[Text for analysis]

Richard Fuchs / dbJanuary 22, 2015

The head of PEGIDA, a German movement critical of Islam, has resigned, and fewer people show up for the group's weekly demonstrations. But it won't just go away, DW's Richard Fuchs says: This where the real work starts.

https://p.dw.com/p/1EP2d
candles on the ground, sign that reads, "refugees welcome",
Image: picture-alliance/dpa/O. Killig

Is Germany's PEGIDA movement losing steam in the streets of Dresden and Leipzig?

Many people feel the end is near for street protests that have been difficult to contain. While several people were injured in Wednesday's PEGIDA march in Leipzig, police say only about 15,000 people followed the call to express their concerns about being overwhelmed by immigrants in Germany, rather than the record 40,000 expected by the organizers.

It's a bitter setback for the movement that calls itself the "Patriotic Europeans against the Islamization of the West". And to top it off, Lutz Bachmann, the leader of the movement, stepped down after a picture emerged showing him sporting a Hitler-style haircut and moustache, accompanied by comments on Facebook describing asylum seekers as "livestock," and "gang of turds."

Supporters in the wings

People who believe the leaderless, shrinking movement may slowly be disintegrating and drifting toward the political and media margins might be mistaken.

PEGIDA is struggling - but beware!

Even if the movement's openly far-right founder has left, the supporters are there to stay: Sympathizers who routinely insult politicians as traitors and vilify journalists as the lying press; people who appear to be bitterly disappointed by Germany and it's free market economy 25 years after the peaceful fall of the Berlin Wall and reunification.

Whether these people actually take to the streets in Dresden or Leipzig, or whether they vent their frustration in their personal environment: in both cases, they damage peaceful cooperation.

This is the time to woo PEGISA's supporters, Richard Fuchs says
Image: DW/R. Fuchs

Ignoring them and looking the other way is no way to unmask PEGIDA's ideas as misdirected within the discourse of a democratic society.

[What needs to be done] Resume the commentary on the PEGIDA movement, picking up right after its last sentence. These rows come from a separate source.

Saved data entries

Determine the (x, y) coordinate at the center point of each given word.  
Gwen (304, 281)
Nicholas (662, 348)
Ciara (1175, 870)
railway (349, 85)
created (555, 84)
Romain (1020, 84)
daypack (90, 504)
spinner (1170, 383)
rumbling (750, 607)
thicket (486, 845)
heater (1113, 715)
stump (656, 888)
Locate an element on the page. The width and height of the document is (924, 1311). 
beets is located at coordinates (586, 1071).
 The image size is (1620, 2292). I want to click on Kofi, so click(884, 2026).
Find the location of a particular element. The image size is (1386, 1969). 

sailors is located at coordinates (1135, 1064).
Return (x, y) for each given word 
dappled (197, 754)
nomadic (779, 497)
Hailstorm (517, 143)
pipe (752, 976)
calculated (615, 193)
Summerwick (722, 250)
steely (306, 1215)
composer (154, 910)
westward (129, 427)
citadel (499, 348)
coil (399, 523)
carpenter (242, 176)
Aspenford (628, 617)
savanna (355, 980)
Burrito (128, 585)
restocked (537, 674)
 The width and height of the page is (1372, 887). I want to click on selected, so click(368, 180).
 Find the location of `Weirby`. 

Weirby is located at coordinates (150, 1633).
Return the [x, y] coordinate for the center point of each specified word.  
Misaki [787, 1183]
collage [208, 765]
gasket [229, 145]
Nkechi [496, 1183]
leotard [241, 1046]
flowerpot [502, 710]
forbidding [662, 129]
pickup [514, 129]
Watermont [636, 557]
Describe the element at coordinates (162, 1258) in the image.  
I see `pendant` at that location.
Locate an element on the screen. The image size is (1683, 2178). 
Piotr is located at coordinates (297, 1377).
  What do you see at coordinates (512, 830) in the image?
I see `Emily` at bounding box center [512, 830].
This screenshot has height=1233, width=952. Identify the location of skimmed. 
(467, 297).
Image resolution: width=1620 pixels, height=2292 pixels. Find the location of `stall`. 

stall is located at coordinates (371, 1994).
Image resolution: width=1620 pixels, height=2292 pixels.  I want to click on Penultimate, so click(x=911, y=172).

[Task response]
Vague fears and distorted images will survive in many people's minds, even if the demonstrations decrease in size.

At the same time, the current power vacuum at the head of the PEGIDA movement also represents a chance to separate mere followers from true far-right extremists and ask for trust where it seems to have irrevocably vanished.

Model behavior

That won't work if politicians, like Chancellor Merkel, tor he heads of the federal states and mayors, resort to dull xenophobic slogans. And it also won't work if anti-Islam slogans are given a platform that would only serve to accelerate their being spread via the media.

It can work, however, if democratically elected representatives and journalists once again remember their very personal function as role models - a capacity in which they are not meant to resign themselves to parts of society (like the members of the PEGIDA movement) as lost and not worth fighting for.

Society now needs people who can give the virtues of GErmany's constitution a face in everyday life, visibly and audibly. False stereotypes and distortions will only fade in the face of more democratic role models who advocate tolerance and actual democracy.

In the end, it won't be enough to convince all of the PEGIDA movement's followers critical of Islam to give Germany in its present form a second chance.

But every single person who turns his back on this movement would be a gain for democracy. It might not be easy, but the time has come to advocate democracy!